Yannolys De Jesus, a recent college graduate in the Dominican Republic, worked as a server in a Baltimore restaurant last summer, putting in twelve-hour days that sometimes drove her to tears. Still, she said, she got satisfaction out of supporting herself abroad for the first time and planned on returning this summer for another four-month stint. 

The pandemic, followed by Trump’s proclamation, quashed her plans. By then, she had already paid the visa agency $2,250, plus hundreds more for housing and other fees. She had even stayed on at her university after graduating, taking more classes so she could qualify as a student for the J-1 program again. 

Despite the pandemic and the flagging economy, she still hopes to return some time next year.
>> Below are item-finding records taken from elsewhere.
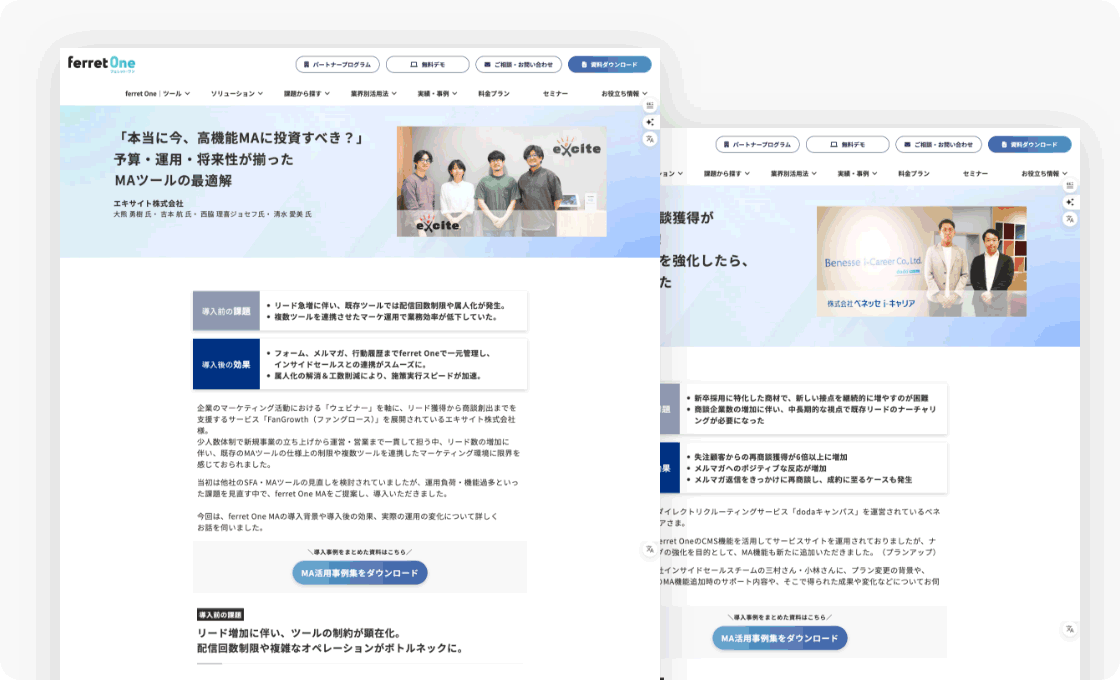
Task: Click パートナープログラム button on the Excite page
Action: pyautogui.click(x=337, y=64)
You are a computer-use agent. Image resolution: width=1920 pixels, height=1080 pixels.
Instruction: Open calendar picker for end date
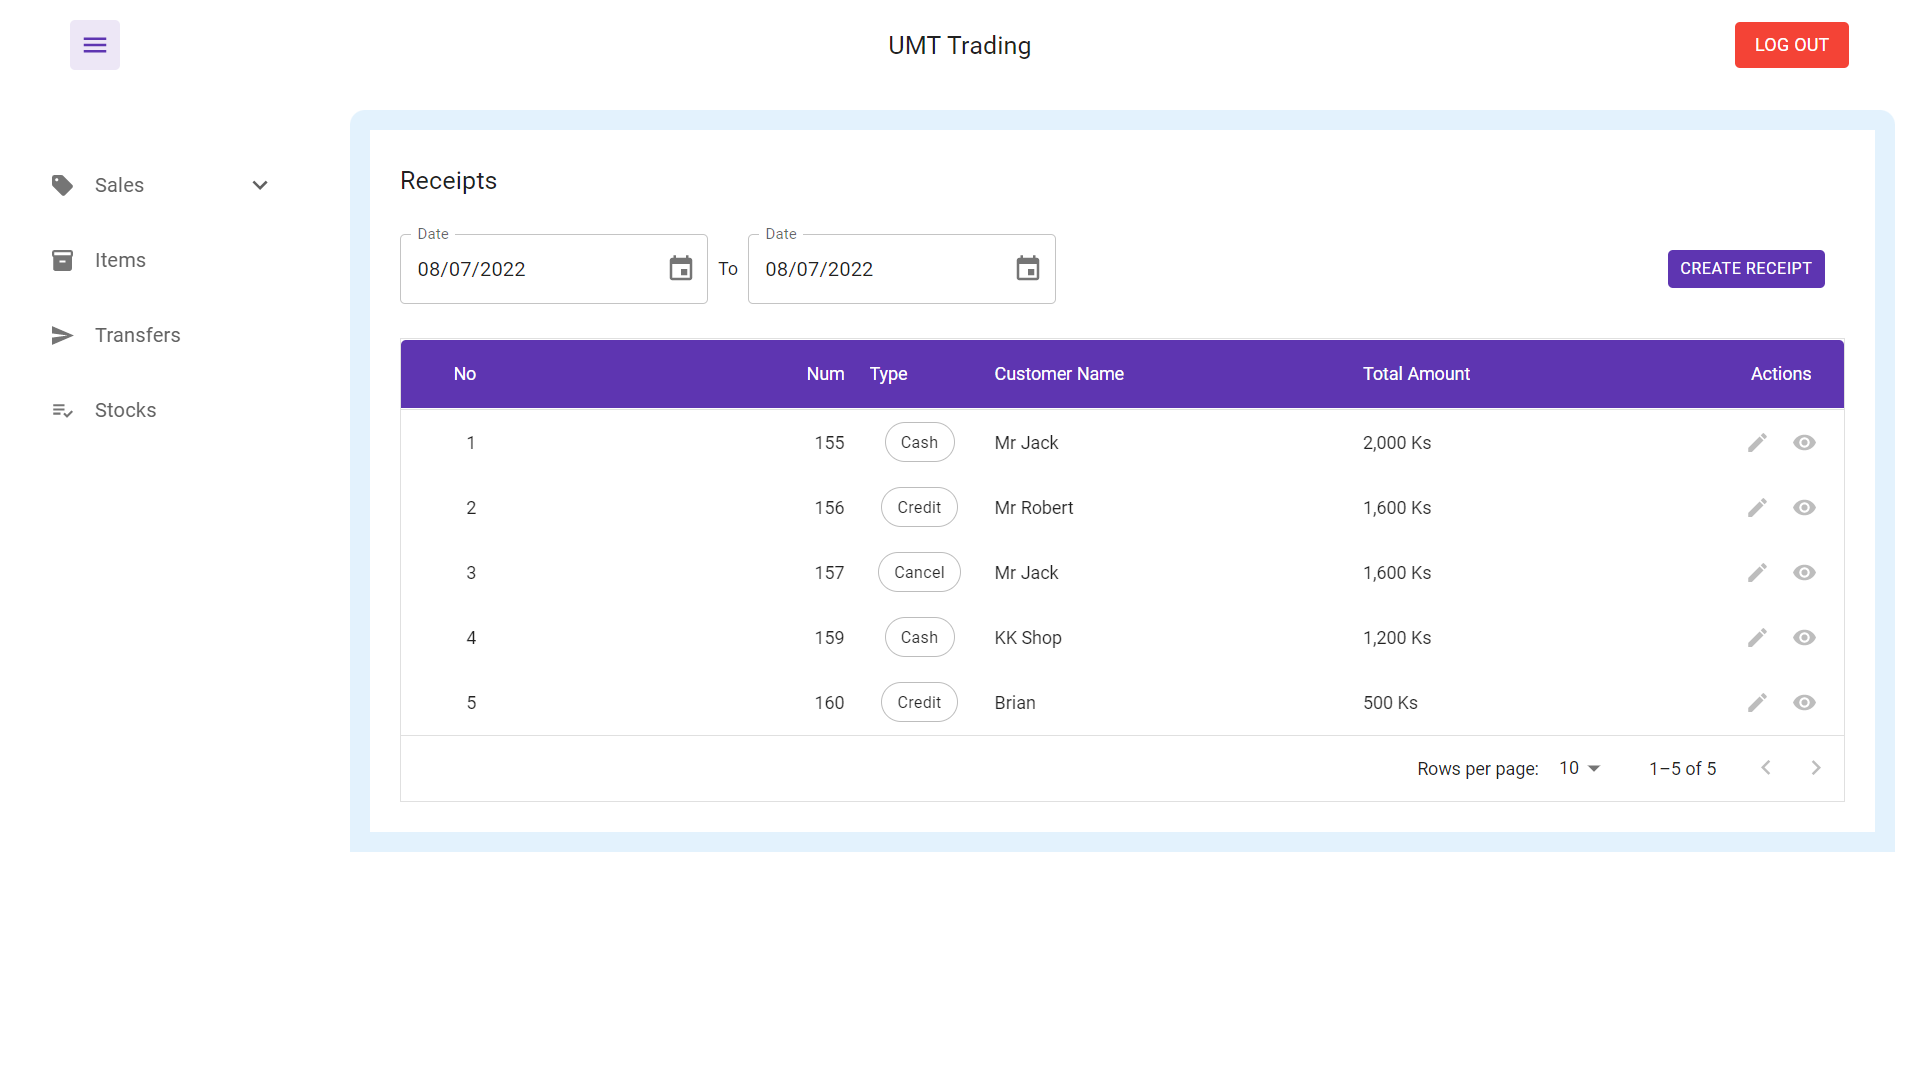tap(1028, 269)
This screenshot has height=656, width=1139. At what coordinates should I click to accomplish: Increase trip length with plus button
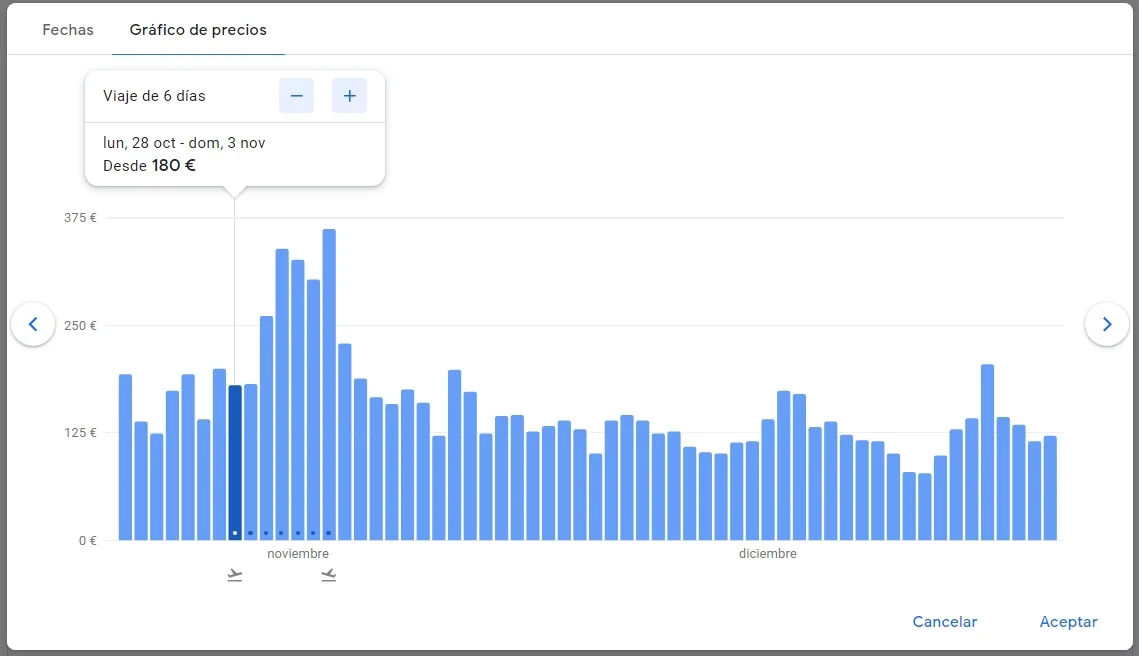tap(349, 96)
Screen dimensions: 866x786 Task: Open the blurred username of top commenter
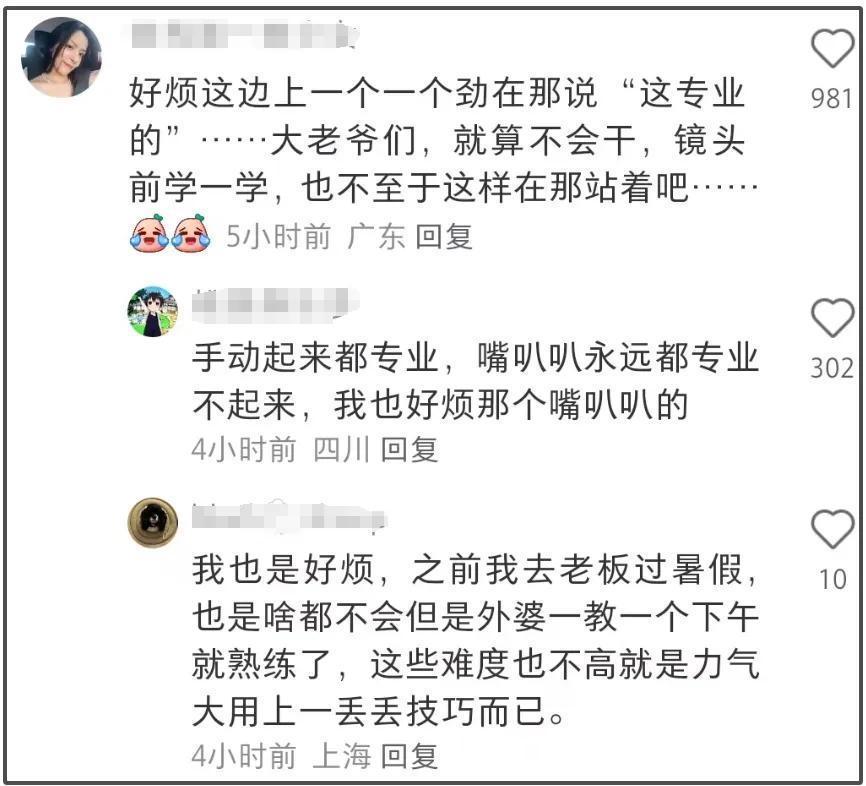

But those who think the J-1 visa will be their ticket to an exciting cultural experience will be disappointed. “They say that this is a cultural interchange,” she said:

That is not that. You go there to work. You don’t have enough time to be surrounded by other people, to make plans, to get to know each other. . . . The first thing that they say to you is, “You’re going to have a lot of time to meet people from other countries . . . to have fun.” But then I was there worrying about my life: “Oh, my goodness, I don’t have enough money, how am I going to pay for this?” That was the worst part.


Michelle Chen is a member of Dissent’s editorial board and co-host of its Belabored podcast.